Stefan Saager, Ludwig Decker, Thomas Modes, Jörg Neidhardt, Lars Klose, Frank-Holm Rögner, Bert Scheffel, Burkhard Zimmermann, Olaf Zywitzki, Fraunhofer Institute for Organic Electronics, Electron Beam and Plasma Technology FEP, Dresden, Germany
To successfully ramp up the hydrogen economy, highly productive and cost-effective conversion technologies are required. For profitable manufacturing of bipolar plates for electrolyzers and fuel cells, the transition of state-of-the-art technologies to roll-to-roll processes is a promising approach. To this end, plasma-activated electron beam physical vapor deposition (EB-PVD) using spotless arc-activated deposition (SAD) was tested in an in-line process for the highly productive and efficient coating of thin metal foils as well as highly filled graphite compound foils as feedstock materials for bipolar plates. Bipolar plates have to perform with long-term stability in a chemically aggressive environment and therefore require protective coatings such as titanium. At the same time, sufficient electrical conductivity must be ensured, for example by an additional carbon coating. Using plasma-activated EB-PVD, for example, dense coatings with high corrosion resistance can be applied to metal strip before it is stamped into bipolar plates. Coating the material prior to the embossing process is considered as a decisive step for upscaling production in the roll-to-roll process. One challenge for that purpose is a high formability of the coating, which requires a dense and nanocrystalline microstructure. However, in addition to the microstructural effects, temperature restrictions of the substrate must be taken into account, especially when temperature-sensitive or very thin substrates are to be processed.

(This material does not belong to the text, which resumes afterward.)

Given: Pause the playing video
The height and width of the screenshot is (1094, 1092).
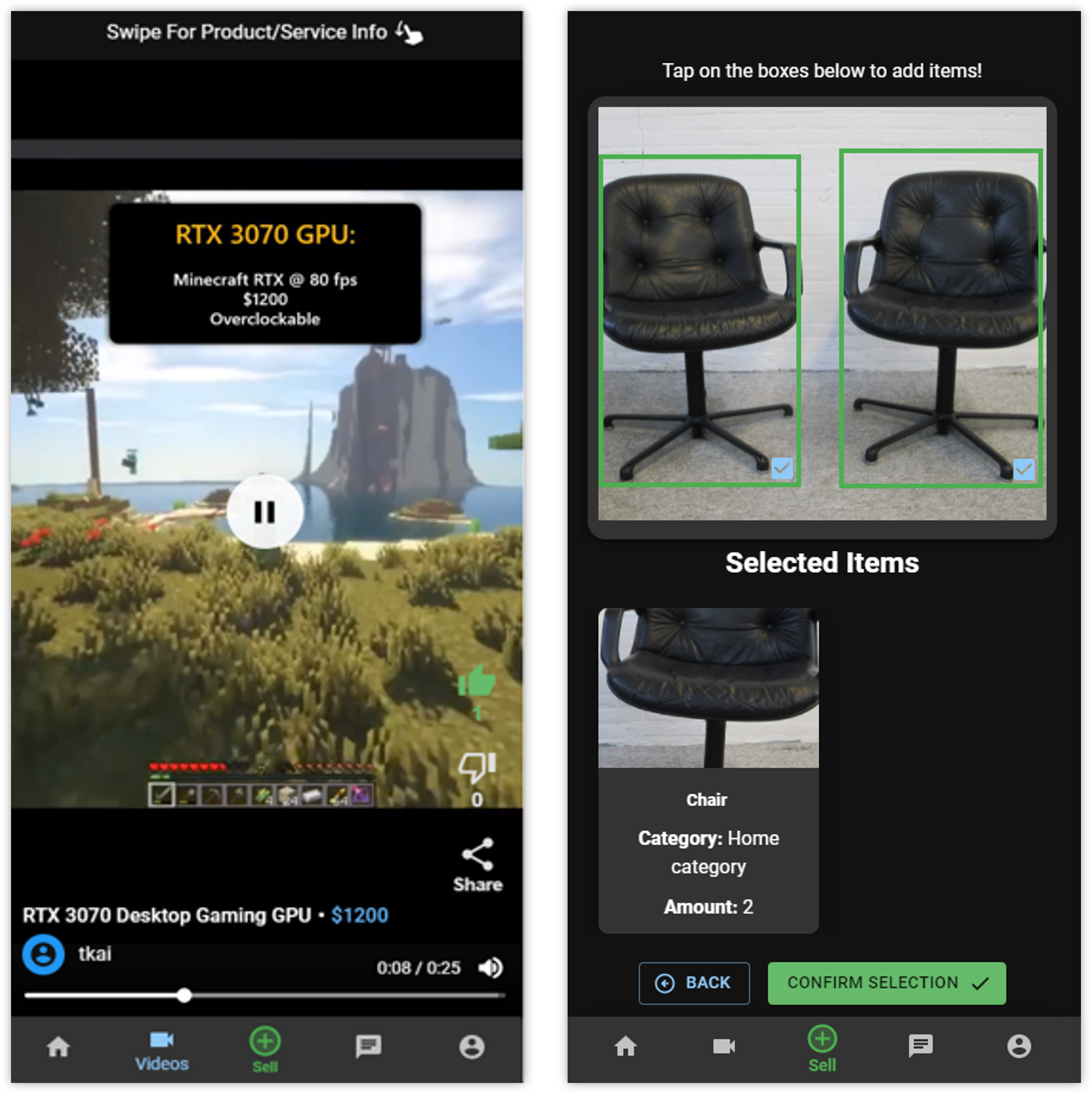Looking at the screenshot, I should click(265, 512).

In this talk, the advantages of continuous PVD technology for bipolar plate production will be demonstrated. Pieces of 250 mm wide and 100 µm thick metallic foils as well as on 150 mm wide highly filled graphite compound foils were plasma pre-treated in a first process step. Afterwards, titanium coatings with a thickness range of 100 nm were prepared at process speeds of 10 m/min by EB-PVD with and without SAD. FE-SEM analyses reveal that nanocrystalline and more dense layers were deposited by SAD process. Furthermore, after applying additional 180° bending test on Ti-coated steel samples, cracks occurred in coatings prepared without SAD, whereas Ti layers deposited by SAD show a very ductile behavior without formation of cracks during bending. Furthermore, the suitability of the coating for electrolyzer and fuel cell application have been evaluated.